| Work order 1 |
Answer each question from the essay on obesity and healthcare costs.
(a) How many parts did "The Weight of the Nation" have?
(b) At least how high did the British Medical Journal website say a tax on foods that cause obesity would need to be?
(c) About how much did the writer weigh as a junior in high school?
| Work order 2 |
Duplicate part of the essay on obesity and healthcare costs. Begin at the words "I was extraordinarily" and stop after "higher purchase price.".
| Work order 3 |
Go on with the essay on obesity and healthcare costs, starting after its final sentence.

| Document extract |
────────────────

Healthcare's weighty problem


I'm going to start my not phat odyssey with Kaiser Permanente going into cahoots with the purveyor of mildly charming mobsters, bayou vampires and dwarf royalty.

The end result was "The Weight of the Nation," a four-part documentary aired earlier this month on HBO in collaboration with Kaiser. It possessed ambitions that outmatch its message: America is fat. Too fat.

Unfortunately, anyone who only takes a mildly curious glance around a shopping mall or schoolyard might have figured that out already.

The issue has been so intractable of late that television--the longtime showcase of those thin enough to walk through the cracks in closed doors--has begun featuring beefier people, via "Weight of the Nation" and elsewhere. "Glee" and "Modern Family" are two recent examples that come to mind. Ironically, HBO's "Sopranos," the most extensive study of self-delusional individuals ever undertaken by American culture, had been the most honest in portraying the problem. Many cast members required zoning variances. 

Yet if TV is becoming fairly open on this topic, it means we have a real problem. And since obesity is a primary driver of healthcare costs, it is becoming an extremely serious debate.

One of the issues being discussed is levying a tax on foods that cause obesity. The website for the British Medical Journal recently argued that such a tax would need to be at least 20 percent to effectively improve health. "Ideally, this should be combined with subsidies on healthy foods such as fruit and vegetables," the article said.

Such a tax has been proposed in a variety of states, and the pushback from food processors has been predictably ferocious. And based on my personal experience, I doubt that would work anyway.

What is my experience? As a junior in high school, I weighed nearly 300 pounds. I was absolutely miserable (some might argue that hasn't changed). I was going to enter adulthood as a second-class citizen and was profoundly depressed and angry about it. My life felt completely out of my control. I decided I could try and control one thing: Food.

It took four years, but by the time I was a junior in college, I had dropped more than 100 pounds. I weigh about 20 pounds more than in those days, but my weight generally stays in an acceptable zone for someone of my height and age.

I was extraordinarily fortunate: Most studies suggest adolescence is one of the few periods of life where someone can take off a lot weight and keep it off.

However, most people are not in that particular situation. And fashioning a food tax like the current tobacco tax is not practical. You can quit smoking altogether. You can't stop eating. And the dread, hope, anxiety and the other maelstrom of emotions that dictate food choice, eating and overeating are simply too complex to extinguish with a higher purchase price.

────────────────

| Record extracts |
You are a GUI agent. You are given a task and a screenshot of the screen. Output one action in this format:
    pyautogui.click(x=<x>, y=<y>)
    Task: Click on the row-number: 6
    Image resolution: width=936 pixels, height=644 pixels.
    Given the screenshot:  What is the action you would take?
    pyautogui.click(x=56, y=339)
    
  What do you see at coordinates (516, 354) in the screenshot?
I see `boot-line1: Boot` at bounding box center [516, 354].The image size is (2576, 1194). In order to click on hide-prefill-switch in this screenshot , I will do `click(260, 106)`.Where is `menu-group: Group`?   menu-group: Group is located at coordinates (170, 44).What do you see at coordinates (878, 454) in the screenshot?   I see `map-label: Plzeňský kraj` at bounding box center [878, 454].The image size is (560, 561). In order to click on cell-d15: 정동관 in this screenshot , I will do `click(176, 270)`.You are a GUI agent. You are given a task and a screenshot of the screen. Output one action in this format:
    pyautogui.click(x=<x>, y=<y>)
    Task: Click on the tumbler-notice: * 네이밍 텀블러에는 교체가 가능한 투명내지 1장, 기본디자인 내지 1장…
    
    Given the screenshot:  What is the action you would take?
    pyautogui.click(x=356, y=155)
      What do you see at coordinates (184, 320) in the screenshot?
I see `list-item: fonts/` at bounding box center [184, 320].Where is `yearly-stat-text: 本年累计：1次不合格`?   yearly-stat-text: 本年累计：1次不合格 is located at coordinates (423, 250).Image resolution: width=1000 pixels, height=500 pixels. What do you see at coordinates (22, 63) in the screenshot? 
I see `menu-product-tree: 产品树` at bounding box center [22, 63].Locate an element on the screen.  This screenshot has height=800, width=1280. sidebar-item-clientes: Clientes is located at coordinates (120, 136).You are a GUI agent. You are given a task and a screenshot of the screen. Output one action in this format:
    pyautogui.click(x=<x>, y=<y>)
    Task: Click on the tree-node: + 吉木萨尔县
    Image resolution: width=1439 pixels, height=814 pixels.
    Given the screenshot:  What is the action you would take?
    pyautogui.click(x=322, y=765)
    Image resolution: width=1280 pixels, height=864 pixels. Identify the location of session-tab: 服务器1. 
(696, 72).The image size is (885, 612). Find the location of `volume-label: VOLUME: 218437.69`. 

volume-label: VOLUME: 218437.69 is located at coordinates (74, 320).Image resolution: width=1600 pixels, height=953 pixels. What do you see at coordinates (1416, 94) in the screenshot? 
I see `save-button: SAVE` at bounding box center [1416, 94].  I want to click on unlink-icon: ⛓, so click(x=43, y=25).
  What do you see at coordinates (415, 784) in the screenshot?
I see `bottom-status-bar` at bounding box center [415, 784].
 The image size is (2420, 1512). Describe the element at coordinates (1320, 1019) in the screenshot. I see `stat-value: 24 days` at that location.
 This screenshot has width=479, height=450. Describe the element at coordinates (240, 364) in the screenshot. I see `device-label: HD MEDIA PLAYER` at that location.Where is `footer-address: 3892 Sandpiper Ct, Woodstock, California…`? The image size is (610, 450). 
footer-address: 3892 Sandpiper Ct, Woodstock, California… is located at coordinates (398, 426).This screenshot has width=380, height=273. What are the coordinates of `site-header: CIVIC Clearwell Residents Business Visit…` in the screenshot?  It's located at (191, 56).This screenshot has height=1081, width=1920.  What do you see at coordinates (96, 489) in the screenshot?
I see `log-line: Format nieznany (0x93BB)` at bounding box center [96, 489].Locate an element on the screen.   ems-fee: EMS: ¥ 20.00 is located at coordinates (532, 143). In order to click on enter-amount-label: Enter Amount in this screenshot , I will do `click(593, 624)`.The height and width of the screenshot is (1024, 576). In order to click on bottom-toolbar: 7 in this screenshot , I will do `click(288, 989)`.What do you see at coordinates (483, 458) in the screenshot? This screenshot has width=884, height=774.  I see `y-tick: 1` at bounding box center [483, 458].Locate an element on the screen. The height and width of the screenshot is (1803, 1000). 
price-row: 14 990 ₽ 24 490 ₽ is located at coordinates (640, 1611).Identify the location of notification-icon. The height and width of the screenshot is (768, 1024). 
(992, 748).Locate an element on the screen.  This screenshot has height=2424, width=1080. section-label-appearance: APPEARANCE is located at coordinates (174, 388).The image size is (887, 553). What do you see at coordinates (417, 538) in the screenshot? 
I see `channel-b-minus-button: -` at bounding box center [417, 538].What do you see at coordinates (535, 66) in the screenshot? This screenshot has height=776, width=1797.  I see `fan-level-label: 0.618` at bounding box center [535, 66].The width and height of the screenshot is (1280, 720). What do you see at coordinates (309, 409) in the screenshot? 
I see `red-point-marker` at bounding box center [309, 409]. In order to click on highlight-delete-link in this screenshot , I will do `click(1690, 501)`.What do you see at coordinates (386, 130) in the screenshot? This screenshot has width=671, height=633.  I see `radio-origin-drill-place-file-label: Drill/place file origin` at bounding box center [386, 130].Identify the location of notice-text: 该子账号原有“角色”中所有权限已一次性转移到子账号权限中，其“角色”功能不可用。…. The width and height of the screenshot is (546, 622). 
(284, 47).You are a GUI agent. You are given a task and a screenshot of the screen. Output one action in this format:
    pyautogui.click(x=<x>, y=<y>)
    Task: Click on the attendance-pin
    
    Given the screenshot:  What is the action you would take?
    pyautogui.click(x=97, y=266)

────────────────

| Task result 1 |
(a) Four.
(b) At least 20 percent.
(c) Nearly 300 pounds.

| Task result 2 |
I was extraordinarily fortunate: Most studies suggest adolescence is one of the few periods of life where someone can take off a lot weight and keep it off.

However, most people are not in that particular situation. And fashioning a food tax like the current tobacco tax is not practical. You can quit smoking altogether. You can't stop eating. And the dread, hope, anxiety and the other maelstrom of emotions that dictate food choice, eating and overeating are simply too complex to extinguish with a higher purchase price.

| Task result 3 |
"Food can be my best friend," said a ruefully tearful Vivia Armstrong, a 27-year-old resident of Atlanta who weighs 341 pounds, during a "Weight of the Nation" interview. "Food can be my boyfriend at the moment. Food can be a vacation to the beach when I can't afford to go."

For anyone who has never battled weight and looks down on those who do, Armstrong's remarks contain more truth than the most primly arranged stack of Bibles.

That's not to say everyone is doomed. Yolanda Neal, a caterer featured in "Weight of the Nation" was so heavy that the scale in her doctor's office could not accommodate her (she weighed 430 pounds). She dropped about 80 pounds through a weight loss program at Washington University. Much of that was achieved by fixing little things, like skipping a McDonald's 32 ounce sweet tea (280 calories, more than a Snickers bar).

But Neal noted that America wants a quick fix to its weight problem. "People don't want to hear eat more fruits and vegetables and … less fried food. It's like a boring story," she said. "No action. It's not a thriller."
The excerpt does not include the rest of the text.